The Justice for Cyprus Co-ordinating Committee, Webmaster: Pavlos Andronikos
Turkish troops invaded Cyprus on 20 July 1974, five days after the government of the island was toppled by a military coup engineered by the US-sponsored junta then ruling Greece. This gave Turkey the pretext to invade for which she had been waiting since at least 1963.
The invasion, it was claimed, was to protect the Turkish Cypriots;[1] and to legitimise its aggression Turkey cited the 1960 Treaty of Guarantee.[2]
The international reaction was muted. Propaganda throughout the 50s and 60s had painted the Greek Cypriots in the blackest of colours, and Turkey’s military action was seen by many as having some justification.[3]
With the 2nd invasion of 14 August, however, a shocked world realised that the Turkish army had no intention of restoring constitutional order to the Republic of Cyprus, and that its aim was in reality to partition the island.
It should be noted that by imposing partition, Turkey violated the Treaty of Guarantee in its entirety, for the Treaty was created and agreed to by Britain, Greece, and Turkey specifically in order to rule out partition and enosis, and it expressly prohibits “partition of the Island”.[4]
In the initial invasion, Turkish forces captured only 3% of Cyprus before being compelled to accept a ceasefire. Three weeks after the ceasefire, and despite the fact that an agreement in Geneva seemed imminent, the Turkish army mounted its second full-scale offensive. This began within hours of the Turkish delegation’s refusal to grant the Greek Cypriot acting president Clerides a 36 hour break to consult with all parties before responding to Turkey’s demand for a federation.
As a result of the second offensive, almost 37% of the territory of the Republic of Cyprus fell to the Turkish military, and nearly one third of the population, some 164,000 Greek Cypriots, were forcibly uprooted from their homes and villages.[5] In fact, more Greek Cypriots became refugees, than the total number of Turkish Cypriots on the island.
As was realised when the Greek Cypriot refugees were not allowed to return to their homes, Turkey had expertly ethnically “cleansed” a massive area in the north of the island.
More than four decades later, the legitimate Greek Cypriot inhabitants, who constituted a majority in the occupied territory, have still not been allowed to return to their towns and villages, and the Turkish Army is still occupying 37% of Cyprus despite UN resolutions calling for its withdrawal. To make matters worse, Turkey has engaged in a huge and unlawful programme of colonisation and Turkification of the occupied territory. There are now anything from 175,000 to 250,000 illegal Turkish settlers in Cyprus, in contravention of the Geneva Convention.[6]
Varosi, Famagusta
One particularly shocking result of the 2nd invasion was the capture of Varosi, the modern section of Famagusta and Cyprus’ equivalent of the French Riviera. As the Turkish Army and the TMT terrorists pushed eastwards across Cyprus, they left behind them a bloody trail of indiscriminate murder and rape. Presumably the thrill of violence was a factor in their treatment of the Greek Cypriots they captured, but they also had a strategic aim—to scare the Greek inhabitants in their path and cause the bulk of them to flee to safety before this terror.

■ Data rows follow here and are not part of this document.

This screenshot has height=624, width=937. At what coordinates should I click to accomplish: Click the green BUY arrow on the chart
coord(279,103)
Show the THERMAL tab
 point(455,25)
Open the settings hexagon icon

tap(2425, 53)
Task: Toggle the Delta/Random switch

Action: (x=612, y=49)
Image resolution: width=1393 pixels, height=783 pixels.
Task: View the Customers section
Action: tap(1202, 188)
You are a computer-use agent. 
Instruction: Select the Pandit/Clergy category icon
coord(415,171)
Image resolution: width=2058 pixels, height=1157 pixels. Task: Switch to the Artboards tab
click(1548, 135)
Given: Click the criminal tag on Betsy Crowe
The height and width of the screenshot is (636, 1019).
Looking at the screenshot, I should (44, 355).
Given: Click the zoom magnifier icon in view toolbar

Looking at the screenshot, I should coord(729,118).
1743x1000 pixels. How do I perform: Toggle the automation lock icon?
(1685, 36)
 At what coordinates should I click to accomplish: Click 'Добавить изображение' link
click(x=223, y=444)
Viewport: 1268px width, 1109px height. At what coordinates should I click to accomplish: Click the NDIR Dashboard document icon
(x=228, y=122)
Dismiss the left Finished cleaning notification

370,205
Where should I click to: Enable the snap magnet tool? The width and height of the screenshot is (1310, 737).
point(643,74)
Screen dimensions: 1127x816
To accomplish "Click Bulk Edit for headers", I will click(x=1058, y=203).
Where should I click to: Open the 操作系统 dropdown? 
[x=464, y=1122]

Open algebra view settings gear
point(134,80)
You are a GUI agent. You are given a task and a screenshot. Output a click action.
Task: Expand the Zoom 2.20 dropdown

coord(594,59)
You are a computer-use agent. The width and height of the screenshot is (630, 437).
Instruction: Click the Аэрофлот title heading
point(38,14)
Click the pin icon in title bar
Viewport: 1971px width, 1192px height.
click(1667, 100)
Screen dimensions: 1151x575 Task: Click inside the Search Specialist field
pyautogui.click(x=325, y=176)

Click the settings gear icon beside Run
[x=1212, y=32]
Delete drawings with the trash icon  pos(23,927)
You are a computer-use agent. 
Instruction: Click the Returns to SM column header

Thus, when the Turkish military got to Famagusta, they found Varosi almost completely emptied of its inhabitants, and they claimed it for themselves. There was no justification for this. None at all. Most of the Turkish Cypriots of Famagusta lived in the walled old city which lies to the north of Varosi. They could easily have partitioned off the old city and let Varosi be. Their capture of it was an act of greed and bloodymindedness.
It was because of this that the United Nations Security Council insisted in its rulings that Varosi must be returned to its inhabitants.[7] Forbidden from settling their own people in the town, the Turks simply fenced off the main and central part of Varosi where the prime beach and the luxury hotels were, and let it stand empty for decades—a ghost town. A more vindictive and spiteful stance is hard to imagine.
Pavlos Andronikos
Following the Turkish invasion, Cyprus has come to be seen, erroneously, as made up of a Greek South Cyprus and a Turkish Northern Cyprus. However it is wrong to identify the northern part of Cyprus which is currently occupied by the Turkish Army as Turkish, and equally wrong to identify the south as solely Greek. Prior to the Turkish invasion there was no large area of Cyprus that was purely Turkish or Greek. There were Greek and Turkish villages, as well as mixed villages, scattered all over the island, but overall the Greeks were in the majority. The Turkish invasion created an anomalous demographic state of affairs which has yet to be rectified.